▶ _Challenge 1_:
Please set down the part of the small business website guide starting with "Guides26 January 20267" and going on through "to plain ones.", word for word.
▶ _Challenge 2_:
According to the small business website guide, what does a professionally done site that covers the five needs roughly cost?

Guides26 January 20267 min read

What a small business website actually needs in 2026

Not twenty pages, not a €30,000 budget. The five things a small business site must do, what it should cost, and where DIY builders quietly fail.

A small business website in 2026 needs five things: to load in under a second on a phone, to say within one screen what you do and for whom, to show proof you are real, to make contacting you effortless, and to be findable — in Google and increasingly in AI answers. That is achievable from roughly €3,000–8,000 done professionally, and none of it requires a twenty-page site.

The five jobs, in order

  • Speed: 53% of mobile visitors abandon slow pages — for a local business, that is half the town leaving before your name loads.
  • Clarity: what, for whom, where — answerable in three seconds. Clever taglines lose to plain ones.
  • Proof: real photos, real reviews, named clients. One authentic project photo outsells a page of stock imagery.
  • Contact: phone, form, WhatsApp — one tap on mobile, visible on every page.
  • Findability: correct local SEO basics, structured data, and content that answers what customers actually ask.

▶ _Source excerpt_:
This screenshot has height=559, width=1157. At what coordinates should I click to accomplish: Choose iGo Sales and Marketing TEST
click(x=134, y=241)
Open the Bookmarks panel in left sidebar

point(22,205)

▶ _Complete response 1_:
Guides26 January 20267 min read

What a small business website actually needs in 2026

Not twenty pages, not a €30,000 budget. The five things a small business site must do, what it should cost, and where DIY builders quietly fail.

A small business website in 2026 needs five things: to load in under a second on a phone, to say within one screen what you do and for whom, to show proof you are real, to make contacting you effortless, and to be findable — in Google and increasingly in AI answers. That is achievable from roughly €3,000–8,000 done professionally, and none of it requires a twenty-page site.

The five jobs, in order

  • Speed: 53% of mobile visitors abandon slow pages — for a local business, that is half the town leaving before your name loads.
  • Clarity: what, for whom, where — answerable in three seconds. Clever taglines lose to plain ones.

▶ _Complete response 2_:
Roughly €3,000–8,000.